Start of Block

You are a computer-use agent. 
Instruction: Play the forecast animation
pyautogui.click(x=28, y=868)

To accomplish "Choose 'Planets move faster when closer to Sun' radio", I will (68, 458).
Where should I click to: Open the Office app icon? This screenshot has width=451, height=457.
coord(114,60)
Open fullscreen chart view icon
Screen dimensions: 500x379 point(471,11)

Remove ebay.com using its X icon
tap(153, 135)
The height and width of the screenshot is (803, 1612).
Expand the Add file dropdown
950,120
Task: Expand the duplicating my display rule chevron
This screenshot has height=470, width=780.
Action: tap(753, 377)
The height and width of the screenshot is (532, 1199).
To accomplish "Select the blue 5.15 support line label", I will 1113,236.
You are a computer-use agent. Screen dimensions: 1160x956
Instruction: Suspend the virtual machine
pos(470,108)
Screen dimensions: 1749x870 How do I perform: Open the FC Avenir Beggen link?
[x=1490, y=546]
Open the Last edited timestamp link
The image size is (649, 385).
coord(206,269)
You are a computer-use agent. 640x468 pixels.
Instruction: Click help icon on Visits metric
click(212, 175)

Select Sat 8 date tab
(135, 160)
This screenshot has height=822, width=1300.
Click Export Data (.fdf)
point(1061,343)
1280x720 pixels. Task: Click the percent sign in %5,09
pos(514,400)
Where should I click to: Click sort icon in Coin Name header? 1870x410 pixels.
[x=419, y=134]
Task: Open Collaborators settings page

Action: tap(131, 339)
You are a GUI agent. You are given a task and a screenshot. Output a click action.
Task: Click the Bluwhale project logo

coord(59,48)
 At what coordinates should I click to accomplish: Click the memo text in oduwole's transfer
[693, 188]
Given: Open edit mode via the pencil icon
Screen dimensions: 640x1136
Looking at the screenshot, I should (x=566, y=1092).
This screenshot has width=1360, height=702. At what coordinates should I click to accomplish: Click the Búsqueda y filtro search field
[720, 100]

End of Block

■ About this task ■
Give the listing again in full, with every line intact.

■ Output for this task ■
You are a computer-use agent. 
Instruction: Play the forecast animation
pyautogui.click(x=28, y=868)

To accomplish "Choose 'Planets move faster when closer to Sun' radio", I will (68, 458).
Where should I click to: Open the Office app icon? This screenshot has width=451, height=457.
coord(114,60)
Open fullscreen chart view icon
Screen dimensions: 500x379 point(471,11)

Remove ebay.com using its X icon
tap(153, 135)
The height and width of the screenshot is (803, 1612).
Expand the Add file dropdown
950,120
Task: Expand the duplicating my display rule chevron
This screenshot has height=470, width=780.
Action: tap(753, 377)
The height and width of the screenshot is (532, 1199).
To accomplish "Select the blue 5.15 support line label", I will 1113,236.
You are a computer-use agent. Screen dimensions: 1160x956
Instruction: Suspend the virtual machine
pos(470,108)
Screen dimensions: 1749x870 How do I perform: Open the FC Avenir Beggen link?
[x=1490, y=546]
Open the Last edited timestamp link
The image size is (649, 385).
coord(206,269)
You are a computer-use agent. 640x468 pixels.
Instruction: Click help icon on Visits metric
click(212, 175)

Select Sat 8 date tab
(135, 160)
This screenshot has height=822, width=1300.
Click Export Data (.fdf)
point(1061,343)
1280x720 pixels. Task: Click the percent sign in %5,09
pos(514,400)
Where should I click to: Click sort icon in Coin Name header? 1870x410 pixels.
[x=419, y=134]
Task: Open Collaborators settings page

Action: tap(131, 339)
You are a GUI agent. You are given a task and a screenshot. Output a click action.
Task: Click the Bluwhale project logo

coord(59,48)
 At what coordinates should I click to accomplish: Click the memo text in oduwole's transfer
[693, 188]
Given: Open edit mode via the pencil icon
Screen dimensions: 640x1136
Looking at the screenshot, I should (x=566, y=1092).
This screenshot has width=1360, height=702. At what coordinates should I click to accomplish: Click the Búsqueda y filtro search field
[720, 100]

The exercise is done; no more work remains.